▶ [Task objective]: Repeat, exactly as they appear, the lines from the one with "The width and height of the screenshot is (687, 441)." through the last line of the entries below, but none of the pictures.

Stored items from a collection:
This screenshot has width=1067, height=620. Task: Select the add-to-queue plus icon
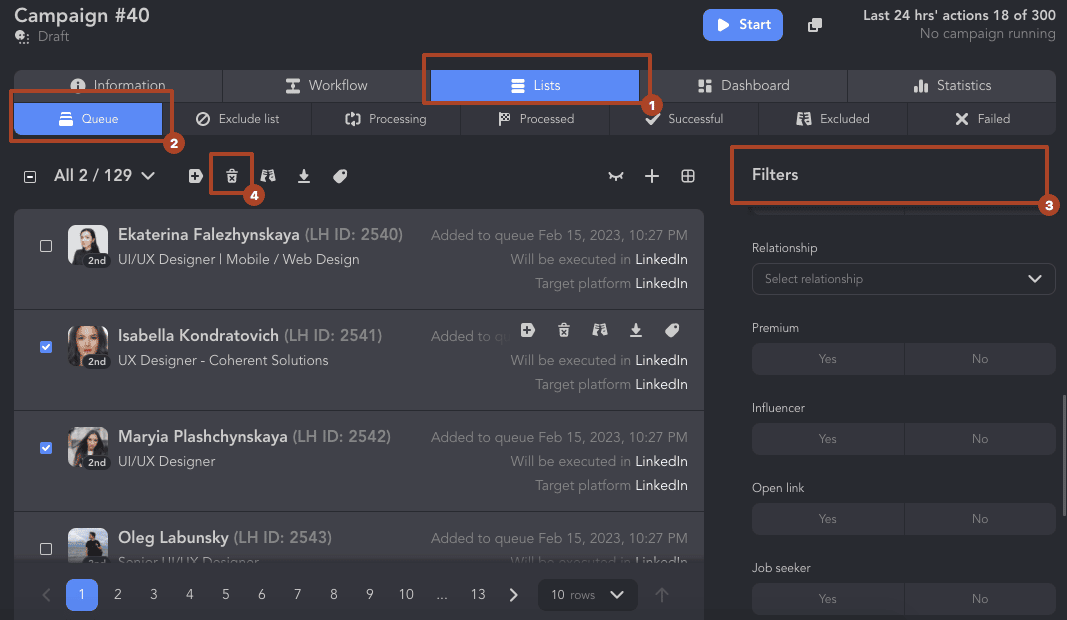coord(195,175)
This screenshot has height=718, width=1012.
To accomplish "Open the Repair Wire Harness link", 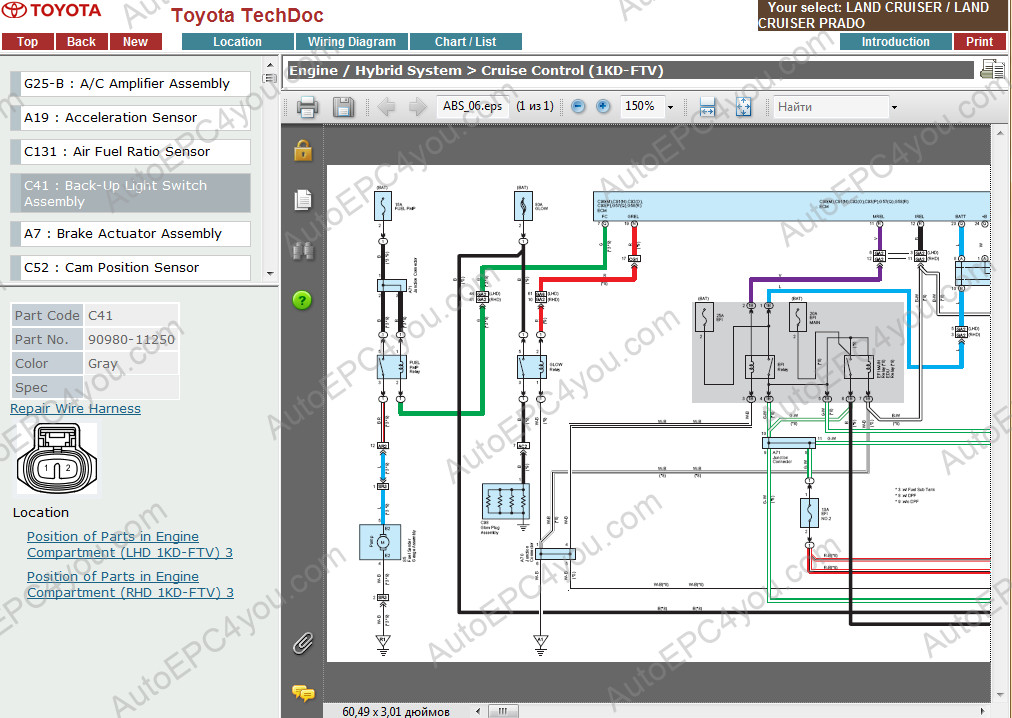I will pos(75,409).
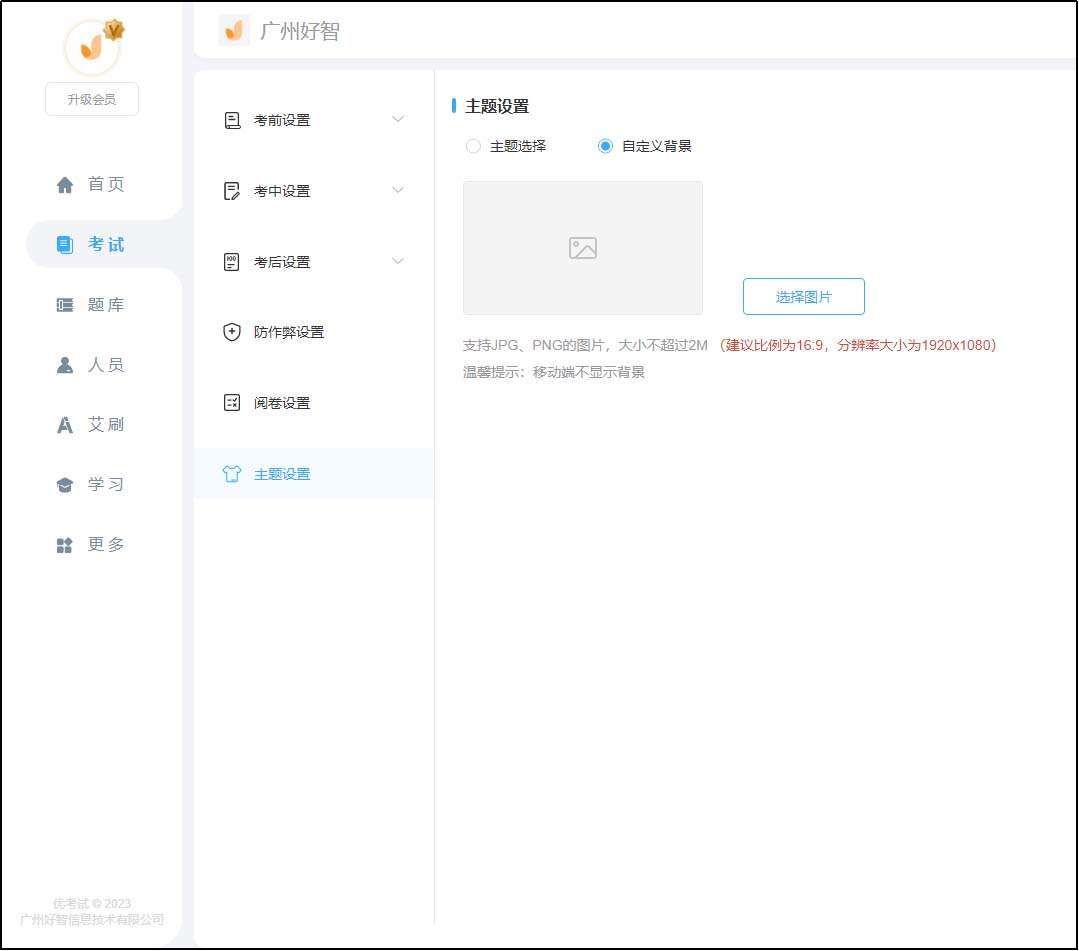Click the 防作弊设置 anti-cheating settings icon
The image size is (1079, 951).
click(231, 332)
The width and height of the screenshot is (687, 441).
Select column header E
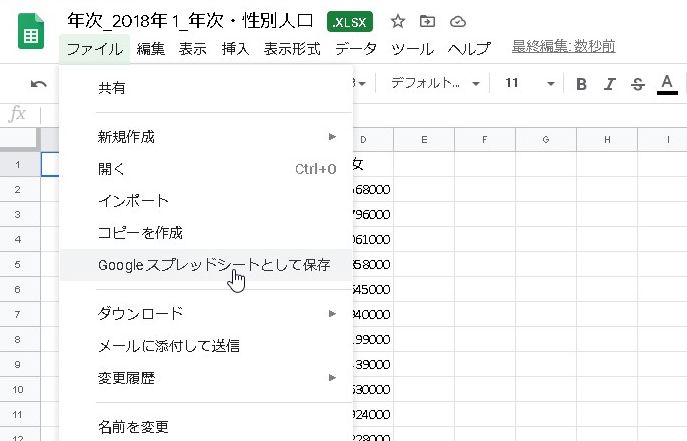pos(424,139)
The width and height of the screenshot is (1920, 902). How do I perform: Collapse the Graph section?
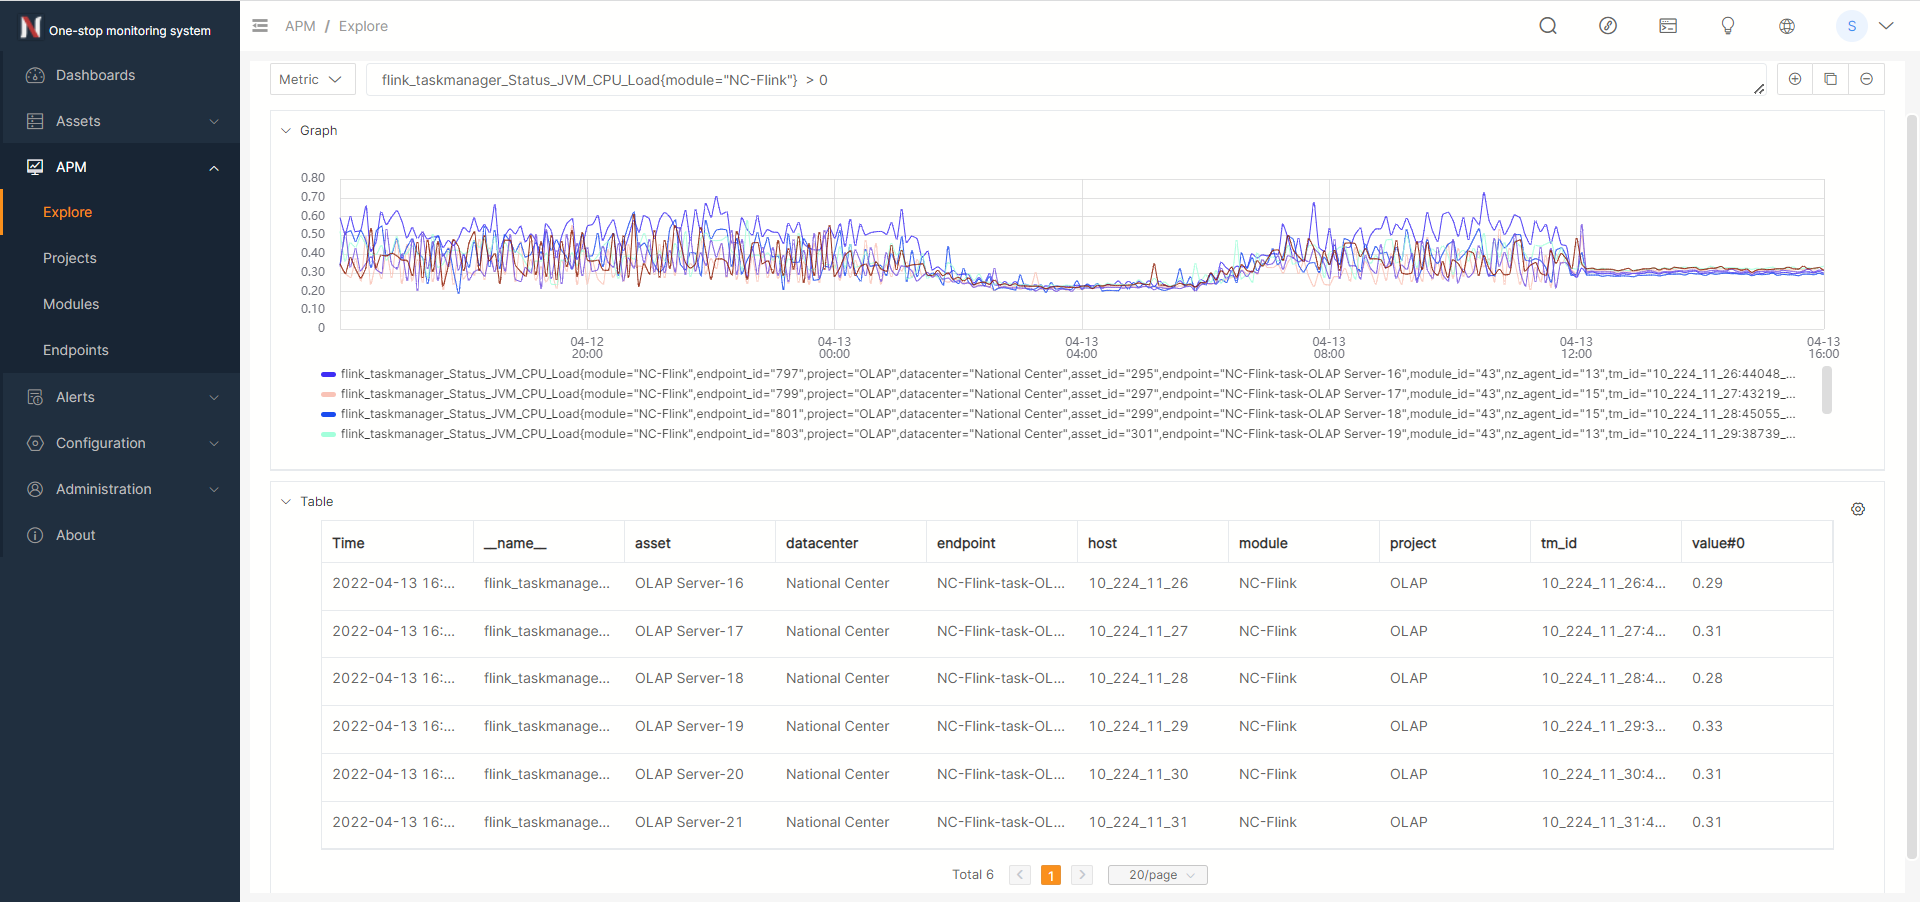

▶ [Answer space]:
The width and height of the screenshot is (687, 441).
Select column header E
pos(424,139)
The width and height of the screenshot is (1920, 902). How do I perform: Collapse the Graph section?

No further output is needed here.